| TASK DESCRIPTION |
In the rows below, write out everything from the line containing "Task: Select the Add people text label" down to the line containing "1104x850 pixels. [1027, 505]", and swap "Instruction" for "Directive". Leave everything else unchanged.

============================================================

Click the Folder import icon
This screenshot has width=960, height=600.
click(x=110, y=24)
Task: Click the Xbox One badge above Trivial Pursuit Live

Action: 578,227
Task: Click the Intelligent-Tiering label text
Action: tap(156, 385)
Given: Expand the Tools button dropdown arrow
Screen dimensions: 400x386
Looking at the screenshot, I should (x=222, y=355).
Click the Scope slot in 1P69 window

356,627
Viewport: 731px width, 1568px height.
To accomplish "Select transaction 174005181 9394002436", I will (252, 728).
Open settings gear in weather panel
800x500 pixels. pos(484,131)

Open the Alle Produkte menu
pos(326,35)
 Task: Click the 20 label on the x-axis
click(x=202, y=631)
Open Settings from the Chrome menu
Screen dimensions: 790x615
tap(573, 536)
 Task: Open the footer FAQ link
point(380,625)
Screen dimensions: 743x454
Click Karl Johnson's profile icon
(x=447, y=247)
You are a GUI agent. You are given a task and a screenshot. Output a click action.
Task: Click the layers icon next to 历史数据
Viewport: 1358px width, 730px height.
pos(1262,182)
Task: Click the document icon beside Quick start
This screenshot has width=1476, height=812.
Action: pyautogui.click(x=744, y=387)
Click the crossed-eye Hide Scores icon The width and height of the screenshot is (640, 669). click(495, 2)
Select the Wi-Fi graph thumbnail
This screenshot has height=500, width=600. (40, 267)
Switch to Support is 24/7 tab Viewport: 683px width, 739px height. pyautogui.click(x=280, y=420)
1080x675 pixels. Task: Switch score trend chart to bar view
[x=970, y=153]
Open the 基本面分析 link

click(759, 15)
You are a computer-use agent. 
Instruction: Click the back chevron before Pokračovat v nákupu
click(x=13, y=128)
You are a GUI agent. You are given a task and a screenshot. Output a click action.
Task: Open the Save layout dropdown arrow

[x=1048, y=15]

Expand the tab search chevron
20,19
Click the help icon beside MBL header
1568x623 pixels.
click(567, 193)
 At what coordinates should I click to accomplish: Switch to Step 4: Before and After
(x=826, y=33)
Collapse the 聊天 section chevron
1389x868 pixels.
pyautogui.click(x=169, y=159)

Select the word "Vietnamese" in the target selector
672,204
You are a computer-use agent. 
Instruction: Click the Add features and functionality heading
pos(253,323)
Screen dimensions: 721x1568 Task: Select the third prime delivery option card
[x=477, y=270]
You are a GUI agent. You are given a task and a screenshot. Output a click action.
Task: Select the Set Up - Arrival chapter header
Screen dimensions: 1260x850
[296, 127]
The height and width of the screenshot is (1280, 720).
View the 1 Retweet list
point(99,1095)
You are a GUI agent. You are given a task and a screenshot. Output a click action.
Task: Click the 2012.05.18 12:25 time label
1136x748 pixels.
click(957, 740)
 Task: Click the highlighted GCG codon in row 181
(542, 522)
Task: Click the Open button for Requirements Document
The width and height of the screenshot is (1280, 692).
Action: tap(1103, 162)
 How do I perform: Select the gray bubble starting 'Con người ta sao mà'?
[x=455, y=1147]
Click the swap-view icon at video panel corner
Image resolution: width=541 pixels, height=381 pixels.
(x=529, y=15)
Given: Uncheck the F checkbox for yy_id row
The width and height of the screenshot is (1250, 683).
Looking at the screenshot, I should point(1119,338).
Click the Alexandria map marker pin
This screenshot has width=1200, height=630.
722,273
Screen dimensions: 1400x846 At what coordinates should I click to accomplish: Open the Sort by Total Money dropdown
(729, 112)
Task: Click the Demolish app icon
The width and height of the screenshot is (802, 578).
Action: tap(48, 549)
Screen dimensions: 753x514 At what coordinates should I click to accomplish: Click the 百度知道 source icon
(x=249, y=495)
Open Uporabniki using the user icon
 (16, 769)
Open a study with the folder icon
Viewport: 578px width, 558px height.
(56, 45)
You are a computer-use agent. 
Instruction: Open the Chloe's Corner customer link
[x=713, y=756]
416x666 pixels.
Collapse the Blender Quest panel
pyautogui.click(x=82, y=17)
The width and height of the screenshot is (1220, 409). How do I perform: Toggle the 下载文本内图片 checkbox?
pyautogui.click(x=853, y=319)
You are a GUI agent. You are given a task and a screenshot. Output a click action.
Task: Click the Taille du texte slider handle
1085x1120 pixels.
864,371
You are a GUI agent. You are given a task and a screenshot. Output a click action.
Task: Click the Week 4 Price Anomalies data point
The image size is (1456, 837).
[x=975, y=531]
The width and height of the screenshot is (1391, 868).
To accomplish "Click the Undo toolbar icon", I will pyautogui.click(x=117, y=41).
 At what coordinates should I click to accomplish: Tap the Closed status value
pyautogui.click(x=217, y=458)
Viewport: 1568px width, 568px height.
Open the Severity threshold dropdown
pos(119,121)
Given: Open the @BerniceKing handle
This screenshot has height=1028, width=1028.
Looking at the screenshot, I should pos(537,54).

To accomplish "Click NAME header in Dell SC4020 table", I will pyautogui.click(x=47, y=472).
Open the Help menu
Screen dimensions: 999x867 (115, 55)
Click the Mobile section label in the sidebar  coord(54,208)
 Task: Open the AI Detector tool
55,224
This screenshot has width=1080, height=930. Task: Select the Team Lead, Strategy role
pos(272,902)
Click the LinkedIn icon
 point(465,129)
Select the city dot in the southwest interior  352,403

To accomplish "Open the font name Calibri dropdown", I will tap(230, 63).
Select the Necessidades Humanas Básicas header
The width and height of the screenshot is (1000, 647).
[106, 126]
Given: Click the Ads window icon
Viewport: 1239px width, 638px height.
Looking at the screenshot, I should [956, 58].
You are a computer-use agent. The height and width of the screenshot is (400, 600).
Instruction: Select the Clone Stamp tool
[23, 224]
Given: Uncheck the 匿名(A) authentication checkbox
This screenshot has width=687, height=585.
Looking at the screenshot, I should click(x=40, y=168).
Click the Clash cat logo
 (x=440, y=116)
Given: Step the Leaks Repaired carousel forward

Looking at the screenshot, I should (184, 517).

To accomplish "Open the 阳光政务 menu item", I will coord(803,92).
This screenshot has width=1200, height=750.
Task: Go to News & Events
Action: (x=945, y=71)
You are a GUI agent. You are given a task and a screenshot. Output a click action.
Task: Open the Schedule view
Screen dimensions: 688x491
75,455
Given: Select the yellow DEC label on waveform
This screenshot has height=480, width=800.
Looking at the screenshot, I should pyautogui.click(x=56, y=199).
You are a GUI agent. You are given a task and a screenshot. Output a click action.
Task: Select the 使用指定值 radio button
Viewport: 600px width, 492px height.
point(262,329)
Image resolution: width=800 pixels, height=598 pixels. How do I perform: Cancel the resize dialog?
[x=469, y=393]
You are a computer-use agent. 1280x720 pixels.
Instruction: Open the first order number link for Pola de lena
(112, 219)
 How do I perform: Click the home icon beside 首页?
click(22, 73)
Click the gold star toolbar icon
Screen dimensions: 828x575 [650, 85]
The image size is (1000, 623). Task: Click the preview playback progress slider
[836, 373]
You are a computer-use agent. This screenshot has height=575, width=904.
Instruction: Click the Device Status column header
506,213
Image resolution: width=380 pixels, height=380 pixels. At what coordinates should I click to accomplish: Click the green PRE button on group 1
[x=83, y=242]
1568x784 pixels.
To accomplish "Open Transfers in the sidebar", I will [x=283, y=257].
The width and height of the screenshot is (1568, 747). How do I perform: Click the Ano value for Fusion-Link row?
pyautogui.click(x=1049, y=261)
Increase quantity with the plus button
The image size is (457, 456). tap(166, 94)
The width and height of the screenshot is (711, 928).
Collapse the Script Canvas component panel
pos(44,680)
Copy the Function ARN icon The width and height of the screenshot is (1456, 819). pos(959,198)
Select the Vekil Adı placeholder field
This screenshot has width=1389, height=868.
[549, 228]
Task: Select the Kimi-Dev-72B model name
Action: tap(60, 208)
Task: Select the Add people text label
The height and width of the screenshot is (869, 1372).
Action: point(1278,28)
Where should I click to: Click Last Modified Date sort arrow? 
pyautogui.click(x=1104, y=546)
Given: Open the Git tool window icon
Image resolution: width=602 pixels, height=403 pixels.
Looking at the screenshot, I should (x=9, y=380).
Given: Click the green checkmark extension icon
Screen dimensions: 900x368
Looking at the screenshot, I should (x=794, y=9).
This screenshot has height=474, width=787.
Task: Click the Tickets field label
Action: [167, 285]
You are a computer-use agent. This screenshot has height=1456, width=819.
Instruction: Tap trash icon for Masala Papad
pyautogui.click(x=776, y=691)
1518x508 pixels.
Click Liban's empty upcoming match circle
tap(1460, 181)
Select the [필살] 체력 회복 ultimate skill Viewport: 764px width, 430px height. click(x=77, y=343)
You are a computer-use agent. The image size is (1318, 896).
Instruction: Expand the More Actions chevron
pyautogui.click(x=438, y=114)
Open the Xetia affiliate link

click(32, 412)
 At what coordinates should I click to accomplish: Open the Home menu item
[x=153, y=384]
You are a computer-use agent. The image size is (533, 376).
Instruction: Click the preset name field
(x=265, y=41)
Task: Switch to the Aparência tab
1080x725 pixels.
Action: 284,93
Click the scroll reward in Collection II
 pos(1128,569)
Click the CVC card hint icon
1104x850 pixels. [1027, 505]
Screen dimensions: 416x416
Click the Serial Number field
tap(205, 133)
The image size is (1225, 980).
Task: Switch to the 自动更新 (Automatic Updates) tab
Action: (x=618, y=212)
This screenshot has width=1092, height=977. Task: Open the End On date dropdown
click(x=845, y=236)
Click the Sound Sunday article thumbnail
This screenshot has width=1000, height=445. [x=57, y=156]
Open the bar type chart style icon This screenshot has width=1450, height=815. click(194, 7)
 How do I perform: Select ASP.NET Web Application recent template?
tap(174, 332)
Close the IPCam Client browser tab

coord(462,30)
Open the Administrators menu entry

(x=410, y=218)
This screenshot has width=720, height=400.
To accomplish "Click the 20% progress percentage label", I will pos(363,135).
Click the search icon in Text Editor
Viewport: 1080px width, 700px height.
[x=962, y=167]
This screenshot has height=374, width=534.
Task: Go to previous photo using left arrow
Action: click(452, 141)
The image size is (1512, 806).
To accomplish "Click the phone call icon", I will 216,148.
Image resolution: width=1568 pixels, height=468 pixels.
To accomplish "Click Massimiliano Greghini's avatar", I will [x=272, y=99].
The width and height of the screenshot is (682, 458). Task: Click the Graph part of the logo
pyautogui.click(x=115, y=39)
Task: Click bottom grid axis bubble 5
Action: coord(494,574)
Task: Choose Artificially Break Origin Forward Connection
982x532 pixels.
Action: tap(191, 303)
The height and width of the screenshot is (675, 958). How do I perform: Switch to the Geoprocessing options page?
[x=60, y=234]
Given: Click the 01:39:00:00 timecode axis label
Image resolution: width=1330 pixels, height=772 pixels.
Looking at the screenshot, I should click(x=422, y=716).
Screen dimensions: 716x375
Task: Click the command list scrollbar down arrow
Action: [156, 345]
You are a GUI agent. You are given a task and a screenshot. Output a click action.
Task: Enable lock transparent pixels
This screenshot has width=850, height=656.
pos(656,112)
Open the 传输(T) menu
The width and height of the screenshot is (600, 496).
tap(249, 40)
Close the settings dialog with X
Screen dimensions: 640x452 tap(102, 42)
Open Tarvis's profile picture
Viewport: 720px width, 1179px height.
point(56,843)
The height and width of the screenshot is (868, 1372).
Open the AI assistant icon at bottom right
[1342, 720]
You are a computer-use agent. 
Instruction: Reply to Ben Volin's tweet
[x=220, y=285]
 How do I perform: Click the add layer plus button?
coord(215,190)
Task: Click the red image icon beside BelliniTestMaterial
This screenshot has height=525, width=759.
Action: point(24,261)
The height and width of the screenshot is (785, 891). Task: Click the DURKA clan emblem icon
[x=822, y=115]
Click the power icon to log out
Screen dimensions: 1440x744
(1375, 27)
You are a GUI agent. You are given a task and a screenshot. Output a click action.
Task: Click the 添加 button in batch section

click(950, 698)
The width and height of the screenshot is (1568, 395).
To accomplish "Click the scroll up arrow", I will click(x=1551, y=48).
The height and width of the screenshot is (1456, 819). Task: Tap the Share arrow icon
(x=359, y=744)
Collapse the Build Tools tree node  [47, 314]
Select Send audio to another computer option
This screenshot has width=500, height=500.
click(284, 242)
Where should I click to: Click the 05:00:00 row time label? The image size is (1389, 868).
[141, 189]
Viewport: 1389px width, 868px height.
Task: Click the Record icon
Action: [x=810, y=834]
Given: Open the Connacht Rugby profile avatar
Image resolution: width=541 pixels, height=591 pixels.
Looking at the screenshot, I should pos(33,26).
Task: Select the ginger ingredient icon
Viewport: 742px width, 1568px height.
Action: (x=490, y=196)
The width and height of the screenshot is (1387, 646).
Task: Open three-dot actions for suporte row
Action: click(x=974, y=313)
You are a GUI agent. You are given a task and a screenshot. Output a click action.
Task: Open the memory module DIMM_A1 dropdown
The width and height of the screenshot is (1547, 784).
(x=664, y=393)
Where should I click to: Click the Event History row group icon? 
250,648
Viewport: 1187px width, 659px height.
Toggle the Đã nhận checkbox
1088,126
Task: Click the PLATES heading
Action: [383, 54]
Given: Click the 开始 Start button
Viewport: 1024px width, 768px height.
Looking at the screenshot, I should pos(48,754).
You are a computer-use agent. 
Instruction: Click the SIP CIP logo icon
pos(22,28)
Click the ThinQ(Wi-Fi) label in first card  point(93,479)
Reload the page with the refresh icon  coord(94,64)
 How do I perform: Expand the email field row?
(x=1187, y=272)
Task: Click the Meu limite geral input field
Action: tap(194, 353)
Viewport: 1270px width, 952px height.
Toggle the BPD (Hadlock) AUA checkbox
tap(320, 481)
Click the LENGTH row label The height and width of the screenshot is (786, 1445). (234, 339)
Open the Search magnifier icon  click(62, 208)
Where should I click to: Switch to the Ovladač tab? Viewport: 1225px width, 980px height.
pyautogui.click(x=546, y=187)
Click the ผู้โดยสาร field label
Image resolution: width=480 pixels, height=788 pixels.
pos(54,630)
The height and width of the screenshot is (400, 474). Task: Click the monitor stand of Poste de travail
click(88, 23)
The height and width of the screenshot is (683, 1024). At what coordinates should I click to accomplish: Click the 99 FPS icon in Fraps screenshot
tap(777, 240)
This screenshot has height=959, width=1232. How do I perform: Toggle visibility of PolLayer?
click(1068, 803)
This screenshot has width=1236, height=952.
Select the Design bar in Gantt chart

============================================================

| ANSWER TO THIS EXERCISE |
Task: Select the Add people text label
The height and width of the screenshot is (869, 1372).
Action: point(1278,28)
Where should I click to: Click Last Modified Date sort arrow? 
pyautogui.click(x=1104, y=546)
Given: Open the Git tool window icon
Image resolution: width=602 pixels, height=403 pixels.
Looking at the screenshot, I should (x=9, y=380).
Given: Click the green checkmark extension icon
Screen dimensions: 900x368
Looking at the screenshot, I should (x=794, y=9).
This screenshot has height=474, width=787.
Task: Click the Tickets field label
Action: [167, 285]
You are a computer-use agent. This screenshot has height=1456, width=819.
Directive: Tap trash icon for Masala Papad
pyautogui.click(x=776, y=691)
1518x508 pixels.
Click Liban's empty upcoming match circle
tap(1460, 181)
Select the [필살] 체력 회복 ultimate skill Viewport: 764px width, 430px height. click(x=77, y=343)
You are a computer-use agent. The image size is (1318, 896).
Directive: Expand the More Actions chevron
pyautogui.click(x=438, y=114)
Open the Xetia affiliate link

click(32, 412)
 At what coordinates should I click to accomplish: Open the Home menu item
[x=153, y=384]
You are a computer-use agent. The image size is (533, 376).
Directive: Click the preset name field
(x=265, y=41)
Task: Switch to the Aparência tab
1080x725 pixels.
Action: 284,93
Click the scroll reward in Collection II
 pos(1128,569)
Click the CVC card hint icon
1104x850 pixels. [1027, 505]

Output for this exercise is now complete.